28. I accept Dr Zhou’s opinion.

CONCLUSION

  1. Having carefully considered the available evidence, I am satisfied that Scope staff were attentive to her changing needs as her condition gradually deteriorated throughout the 12 months prior to her death. I am therefore satisfied that the care Ms McIntosh received in the period proximate to her death was reasonable and appropriate.

  2. As noted above, Ms McIntosh’s death was reportable by virtue of section 4(2)(c) of the Act because, immediately before her death, she was a person placed in care as defined in section 3 of the Act. Section 52 of the Act requires an inquest to be held, except in circumstances where someone is deemed to have died from natural causes. In the circumstances, I am satisfied that Ms McIntosh died from natural causes and that no further investigation is required.

Accordingly, I exercise my discretion under section 52(3A) of the Act not to hold an Inquest into her death.

FINDINGS AND CONCLUSION

  1. Pursuant to section 67(1) of the Act, I make the following findings: a) the identity of the deceased was Dorothy June McIntosh, born 23 June 1967; b) the death occurred on 4 November 2022 at Golf Links Road Rehabilitation Centre, 125 Golf Links Road, Frankston, Victoria, 3199, from refractory seizures secondary to Lennox-Gastaut Syndrome (palliated); and c) the death occurred in the circumstances described above.

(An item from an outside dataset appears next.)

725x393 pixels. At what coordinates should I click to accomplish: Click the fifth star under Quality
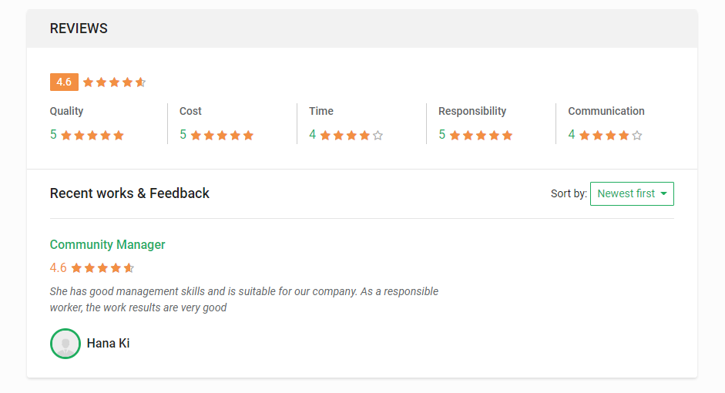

I convey my sincere condolences to Ms McIntosh’s family for their loss.

Pursuant to section 73(1B) of the Act, I order that this finding be published on the Coroners Court of Victoria website in accordance with the rules.

I direct that a copy of this finding be provided to the following: Maxwell McIntosh, Senior Next of Kin National Disability Insurance Scheme Quality and Safeguards Commission Leading Senior Constable Kellie Williams, Coroner’s Investigator Signature: ___________________________________ Coroner David Ryan Date :08 September 2023 NOTE: Under section 83 of the Coroners Act 2008 ('the Act'), a person with sufficient interest in an investigation may appeal to the Trial Division of the Supreme Court against the findings of a coroner in respect of a death after an investigation. An appeal must be made within 6 months after the day on which the determination is made, unless the Supreme Court grants leave to appeal out of time under section 86 of the Act.